Abbiamo visto che al Beccaria, dopo le evasioni di questi giorni, i detenuti rimasti si erano dati da fare per incendiare i materassi allo scopo di favorire la fuga di quelli che sono riusciti a scappare, e ora inneggiano ai fuggitivi considerandoli eroi e continuando a fare il tifo per loro, ignorando il fatto che i protagonisti, invece di andare incontro alla libertà, vanno incontro ad aggravi di pena.
Che questo abbia a che fare con la "rieducazione" mi pare si possa tranquillamente escludere.
Come pure possiamo pacificamente archiviare il concetto di "rieducazione" a proposito di personaggi legati alla criminalità organizzata, che in carcere continuano a dirigere il loro loschi affari e a progettarne di altri.

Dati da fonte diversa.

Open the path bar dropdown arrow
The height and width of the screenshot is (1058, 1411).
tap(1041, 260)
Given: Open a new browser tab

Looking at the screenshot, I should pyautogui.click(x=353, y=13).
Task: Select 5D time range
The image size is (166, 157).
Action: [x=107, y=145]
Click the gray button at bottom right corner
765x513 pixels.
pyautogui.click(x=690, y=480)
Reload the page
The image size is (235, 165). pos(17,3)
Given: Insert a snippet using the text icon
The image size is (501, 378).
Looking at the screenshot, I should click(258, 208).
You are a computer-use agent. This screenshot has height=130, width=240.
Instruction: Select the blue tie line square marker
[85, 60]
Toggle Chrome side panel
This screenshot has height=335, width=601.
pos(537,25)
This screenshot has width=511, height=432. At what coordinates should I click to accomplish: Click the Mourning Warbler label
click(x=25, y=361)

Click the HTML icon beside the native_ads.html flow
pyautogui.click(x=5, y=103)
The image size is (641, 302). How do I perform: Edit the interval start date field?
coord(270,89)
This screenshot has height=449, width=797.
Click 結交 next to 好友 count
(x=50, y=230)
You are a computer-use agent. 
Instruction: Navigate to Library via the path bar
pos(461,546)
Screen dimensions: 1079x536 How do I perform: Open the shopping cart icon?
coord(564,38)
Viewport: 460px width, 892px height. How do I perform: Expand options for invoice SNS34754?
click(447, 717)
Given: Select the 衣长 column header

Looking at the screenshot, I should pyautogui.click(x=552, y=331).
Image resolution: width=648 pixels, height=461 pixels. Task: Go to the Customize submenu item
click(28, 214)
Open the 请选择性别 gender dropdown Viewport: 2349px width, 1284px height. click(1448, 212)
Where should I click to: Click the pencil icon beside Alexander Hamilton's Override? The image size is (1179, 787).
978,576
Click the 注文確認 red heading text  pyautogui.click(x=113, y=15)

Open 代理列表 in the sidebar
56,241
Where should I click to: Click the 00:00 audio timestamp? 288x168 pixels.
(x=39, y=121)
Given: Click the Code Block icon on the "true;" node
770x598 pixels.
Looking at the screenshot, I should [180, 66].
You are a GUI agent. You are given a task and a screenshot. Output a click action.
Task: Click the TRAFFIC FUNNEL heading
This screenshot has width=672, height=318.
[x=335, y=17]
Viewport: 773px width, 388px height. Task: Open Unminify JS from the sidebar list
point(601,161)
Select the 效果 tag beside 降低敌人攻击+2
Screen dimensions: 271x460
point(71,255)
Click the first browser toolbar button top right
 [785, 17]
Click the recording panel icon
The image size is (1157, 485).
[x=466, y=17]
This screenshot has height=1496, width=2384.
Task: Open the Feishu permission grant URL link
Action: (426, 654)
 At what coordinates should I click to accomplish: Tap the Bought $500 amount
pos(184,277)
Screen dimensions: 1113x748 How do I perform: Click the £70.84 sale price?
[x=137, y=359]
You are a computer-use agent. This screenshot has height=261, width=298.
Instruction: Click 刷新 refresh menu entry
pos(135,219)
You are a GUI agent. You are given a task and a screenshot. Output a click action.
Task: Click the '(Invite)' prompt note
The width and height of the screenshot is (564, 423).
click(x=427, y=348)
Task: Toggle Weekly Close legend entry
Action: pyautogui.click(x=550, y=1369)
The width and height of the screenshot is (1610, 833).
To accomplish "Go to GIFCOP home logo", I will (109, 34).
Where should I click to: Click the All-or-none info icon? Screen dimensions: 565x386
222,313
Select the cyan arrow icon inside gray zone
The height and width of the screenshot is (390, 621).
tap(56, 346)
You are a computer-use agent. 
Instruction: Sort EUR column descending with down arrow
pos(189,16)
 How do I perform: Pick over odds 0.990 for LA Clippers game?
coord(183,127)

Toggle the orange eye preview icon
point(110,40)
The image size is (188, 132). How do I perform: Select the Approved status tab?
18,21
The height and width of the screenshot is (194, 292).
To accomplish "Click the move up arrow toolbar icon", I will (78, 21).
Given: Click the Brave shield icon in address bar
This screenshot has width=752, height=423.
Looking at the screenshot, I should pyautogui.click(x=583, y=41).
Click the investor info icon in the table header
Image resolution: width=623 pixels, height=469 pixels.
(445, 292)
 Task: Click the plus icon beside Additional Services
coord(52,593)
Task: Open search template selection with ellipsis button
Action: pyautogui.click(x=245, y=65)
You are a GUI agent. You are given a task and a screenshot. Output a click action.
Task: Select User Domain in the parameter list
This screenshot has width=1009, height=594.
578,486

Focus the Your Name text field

Dovremmo un momento soffermarci a considerare che il carcere funziona quando il detenuto ormai libero, giura a se stesso di non tornarci più per uno di questi due motivi:
A) perché è stato "rieducato" e si ripromette di fare il bravo per il futuro, in quanto ha capito che delinquere è sbagliato;
B) perché in galera ha sofferto tanto da non volerci tornare mai più, e che quindi delinquere è pericoloso.
Ora abbiamo visto che il primo motivo, salvo qualche eccezione, è praticamente inesistente.
E se cominciassimo finalmente a provare a considerare il carcere non come un rimedio ma come un deterrente?